Furthermore, the validity of the retraining mechanism was assessed through another experiment aimed at comparing the accuracy of a classifier trained on a part of the dataset and retrained several times on new samples with that of the non-retrained classifier and that of a classifier trained at once with all samples. The experimental results show that the adopted strategy is able to mitigate the catastrophic forgetting issue, given that the accuracy of the model does not degrade when it is retrained with new samples. On the contrary, the accuracy of the model shows an increasing trend even if it does not reach the accuracy of a model trained at once on the overall dataset.

This suggests using retraining whenever even a small number of new examples is available, thanks to feedback from CRM operators, to quickly introduce model improvements without affecting overall model performance. However, for maximum performance, an overall training on the complete dataset (including both initial and feedback samples) should be carried out from time to time.

It is important to note that this feature helps to overcome one of the limitations of corpus-based approaches where an annotated data set (possibly large) is initially needed to train the model and make it operational. In fact, companies often do not own an annotated data set of customer communications. Therefore, through the proposed approach it is possible for a new company that wants to adopt the system (even in a domain other than the one for which the model was initially trained) to start with a system with acceptable performance and use the data collected during the system operation to make it more and more consistent with business needs. In order to further validate the retraining process, an analysis of the bias/variance tradeoff for the defined model is envisaged as a future work in order to avoid both over- and under-fitting.
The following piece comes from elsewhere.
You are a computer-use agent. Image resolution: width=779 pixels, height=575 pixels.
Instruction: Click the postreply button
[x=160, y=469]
This is an interesting problem as well as the evaluation of incremental learning algorithms themselves for which, as underlined in [50], there are still no shared solutions, especially for non-stationary data.
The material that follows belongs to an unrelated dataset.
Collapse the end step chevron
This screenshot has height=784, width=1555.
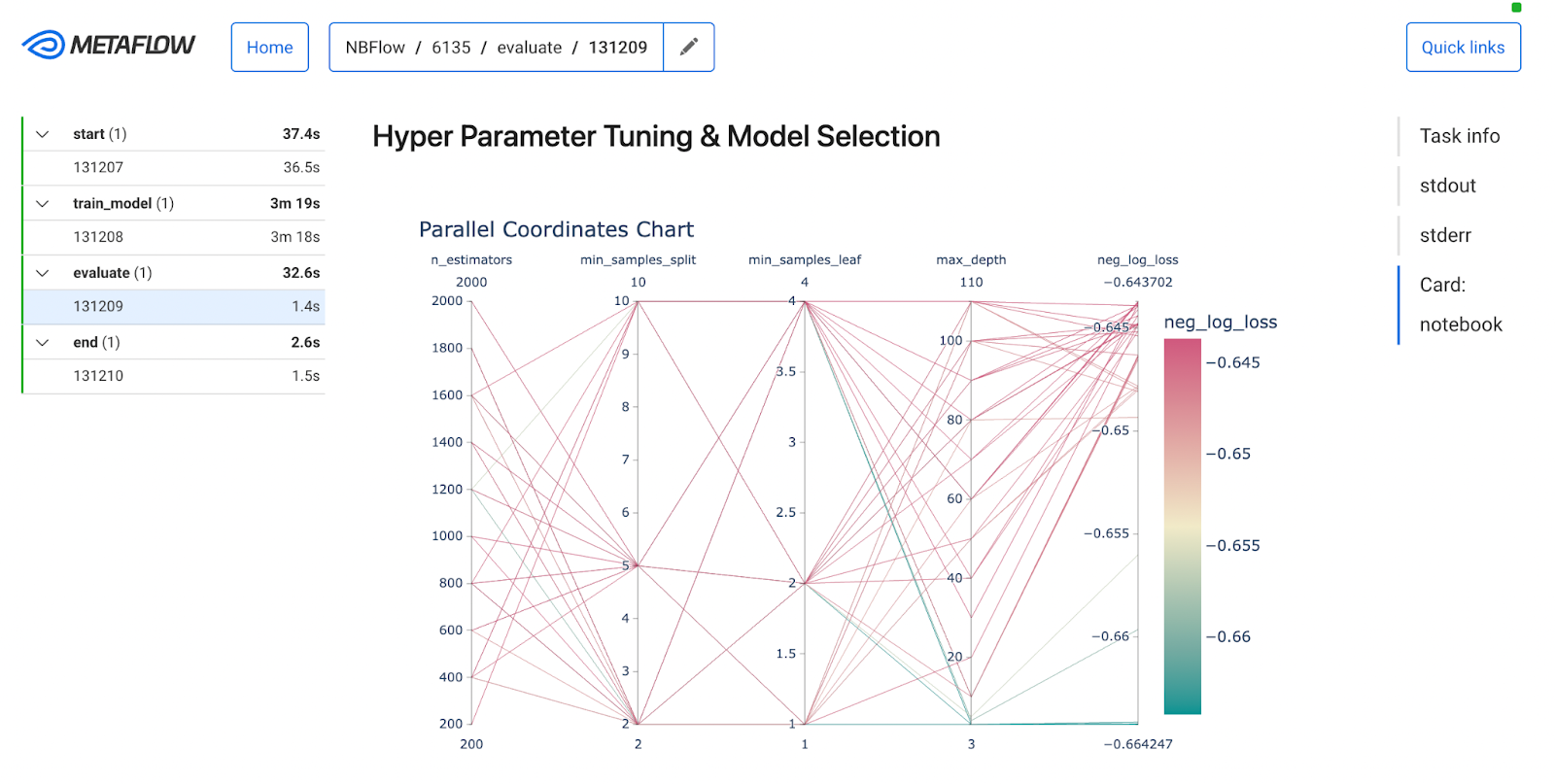pos(43,342)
The defined approach and the related prototype are part of a wider system aimed at improving the efficiency and effectiveness of the CRM process through NLP, which encompasses additional analysis including intent detection, named entity recognition with respect to company products and services, advanced language detection, etc. A further paper presenting such additional aspects and how they have been integrated into a comprehensive CRM process is planned for future work.
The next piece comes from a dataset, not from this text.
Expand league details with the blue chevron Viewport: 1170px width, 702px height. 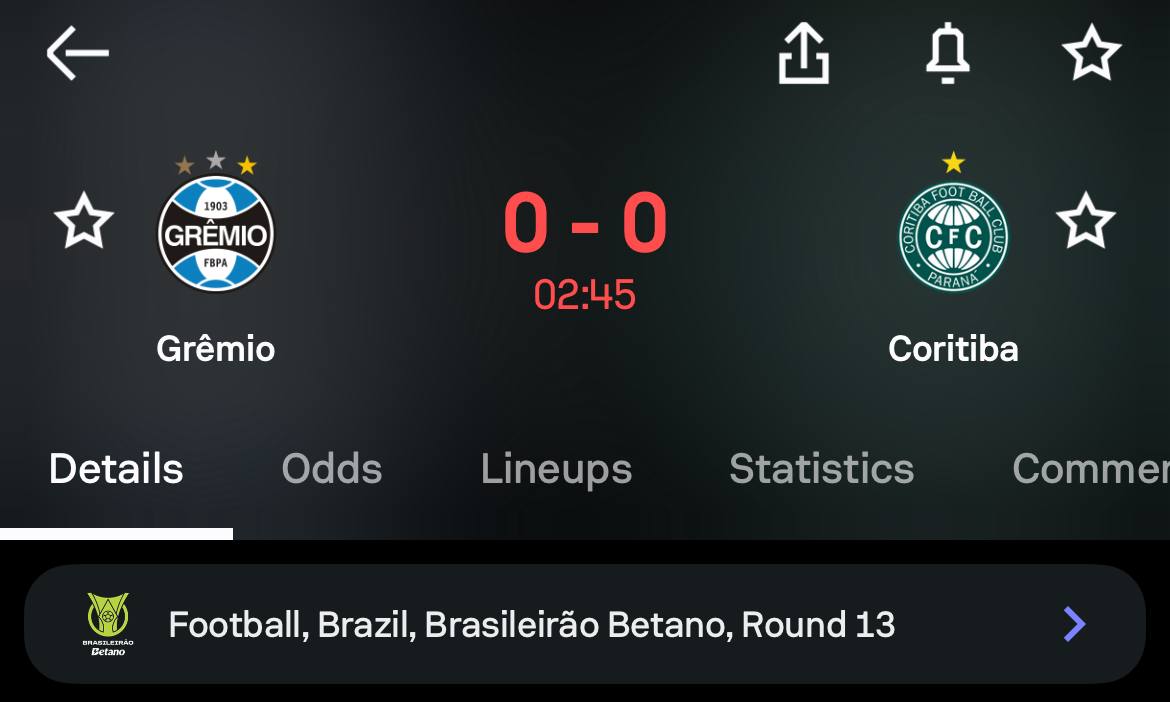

In order to extract even more insights from customer communications, the challenging task of aspect-based sentiment analysis, i.e. the ability to capture the customer’s opinion with respect to different aspects or entities (e.g. products, product features, services, company departments, etc.) will be addressed as part of a future extension of the proposed system. The results of a field experiment aimed at evaluating the effectiveness and usability of the system with real CRM operators is also foreseen.